Romero’s phrase “brother criminals” beautifully holds in tension the preacher’s desire to both speak prophetic words and offer a pastoral response. The killers are brothers because they are, in all likelihood, baptized. They are criminals because they have shed innocent blood. Romero speaks truth to power in love, in hopes that the perpetrators might be moved by the same love.

To me, the one word that sums up the content of Romero’s preaching is truth. It is because he preached the truth that people flocked to the cathedral in unheard-of numbers and enthusiastically listened to sermons pushing the two-hour mark. In one homily, Romero told his listeners that two days earlier, while claiming his briefcase in the customs area of the airport, he’d heard someone say of him, “There goes the truth!” The words filled him with optimism for his bold message, he said, for indeed he did not carry “contraband or lies”; rather, “I carried the truth.”

It is because his yes was yes and his no was no that the government forces considered his voice a threat. They jammed the radio broadcasts of his homilies and blew up transmission towers. And when all of that failed, they killed him.

Romero used his voice to speak the truth and defend the most basic and beautiful of God’s gifts: life. A sample of titles from his homilies reveals his strategy: “Christ, Life and Treasure for All”; “The Divine Savior, Bread of Life”; “The Divine Savior, Life of the World”; “The Divine Savior, Word of Eternal Life.”

The pattern is clear. The true answer to the great social questions in El Salvador is found in Christ. Jesus is the savior of the world because Jesus is the author of life.

Romero affirms that the glory of God is a poor person fully alive -- Gloria Dei, vivens pauper. Thus, the greatness of a nation is measured by the life of its poor.

Romero has been called the voice of the voiceless. Certainly, he spoke in behalf of the outcast in his archdiocese. In a typical Sunday homily, Romero would devote about half his time to a detailed description of the atrocities taking place in El Salvador during the week.

Particularly striking is how he called the victims by name. In Romero’s preaching, those who had been rendered voiceless through intimidation or death found a voice. As long as their names were remembered, they would not be erased from history.
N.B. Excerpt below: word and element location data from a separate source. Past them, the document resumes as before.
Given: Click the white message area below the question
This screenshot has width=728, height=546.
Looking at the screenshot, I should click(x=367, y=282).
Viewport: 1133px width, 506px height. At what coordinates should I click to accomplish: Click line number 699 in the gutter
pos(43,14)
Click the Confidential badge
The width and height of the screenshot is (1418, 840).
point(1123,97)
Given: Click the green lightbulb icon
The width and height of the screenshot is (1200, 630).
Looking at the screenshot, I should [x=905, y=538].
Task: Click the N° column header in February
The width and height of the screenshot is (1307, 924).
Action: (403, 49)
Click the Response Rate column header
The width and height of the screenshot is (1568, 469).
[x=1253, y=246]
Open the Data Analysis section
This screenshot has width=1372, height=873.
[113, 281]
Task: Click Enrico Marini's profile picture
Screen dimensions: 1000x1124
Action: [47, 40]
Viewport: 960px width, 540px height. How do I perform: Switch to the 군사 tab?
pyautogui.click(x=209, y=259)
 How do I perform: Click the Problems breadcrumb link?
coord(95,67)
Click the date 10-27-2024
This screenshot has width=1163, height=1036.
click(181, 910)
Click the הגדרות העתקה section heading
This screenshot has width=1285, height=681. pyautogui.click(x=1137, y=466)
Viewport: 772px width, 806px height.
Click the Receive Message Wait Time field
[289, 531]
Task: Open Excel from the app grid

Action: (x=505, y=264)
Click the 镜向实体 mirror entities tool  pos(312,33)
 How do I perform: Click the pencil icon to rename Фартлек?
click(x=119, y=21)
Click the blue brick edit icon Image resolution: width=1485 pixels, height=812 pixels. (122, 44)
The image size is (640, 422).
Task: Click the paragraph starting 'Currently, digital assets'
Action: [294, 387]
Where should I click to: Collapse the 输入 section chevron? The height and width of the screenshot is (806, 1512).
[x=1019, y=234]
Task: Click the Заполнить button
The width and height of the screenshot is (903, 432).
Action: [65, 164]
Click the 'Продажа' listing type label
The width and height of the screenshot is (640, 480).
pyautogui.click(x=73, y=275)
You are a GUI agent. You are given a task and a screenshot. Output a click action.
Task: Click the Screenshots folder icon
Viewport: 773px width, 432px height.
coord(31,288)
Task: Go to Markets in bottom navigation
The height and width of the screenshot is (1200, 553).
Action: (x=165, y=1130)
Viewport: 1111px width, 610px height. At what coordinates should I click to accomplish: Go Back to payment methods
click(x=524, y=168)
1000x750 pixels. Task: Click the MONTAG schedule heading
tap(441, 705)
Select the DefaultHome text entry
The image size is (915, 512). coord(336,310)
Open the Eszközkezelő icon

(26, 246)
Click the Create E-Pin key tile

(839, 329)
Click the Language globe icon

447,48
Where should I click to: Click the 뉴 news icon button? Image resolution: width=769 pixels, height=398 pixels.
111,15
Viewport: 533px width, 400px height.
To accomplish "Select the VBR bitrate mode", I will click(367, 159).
Even so, Romero himself never claimed to be the voice of the voiceless. Romero believed that the whole church is called to be the voice of the voiceless, because, as he told his listeners, the church is “God’s best microphone.”

This is an unbelievable claim, contradicted by the history of how the church has often served to amplify the voices of the powerful.

And yet Romero insisted that the church is God’s best microphone, because it is the body of Christ in history. In carrying out its mission, the church listens to the voice of Christ in Scripture and in the cries of the marginalized people longing for liberation. The church is God’s best microphone when kept close to the lips and lives of the poor.

As I think of the 40 years since Romero was killed, I think of what has been happening in El Salvador. It has been a Lenten journey for Romero’s people. Peace accords have been signed; monuments have been built; but not much has changed.

For the past 10 years, I have been traveling to El Salvador regularly. Just recently, I was there on a pilgrimage with Duke Divinity School students. We visited the sites of mass graves, met an ecumenical group of women working for peace, spoke with pastors and heard from human rights lawyers.

The signs are bleak: vast income inequality, a culture of impunity, the criminalization of youth, the erosion of family life, massive migration. Yet I find El Salvador to be a fundamentally hopeful place, because God’s best microphone is still broadcasting.

Rutilio Grande is gone. Óscar Romero is gone. But as Romero said in an Advent homily, “The Word remains and this is a great comfort to all preachers -- their voice will disappear but their words which are a proclamation of Christ, will remain in the hearts of those who desire to accept them.”

The Word remains, and it is still being carried by God’s best microphone, the people of God, the church, Christ’s body in history.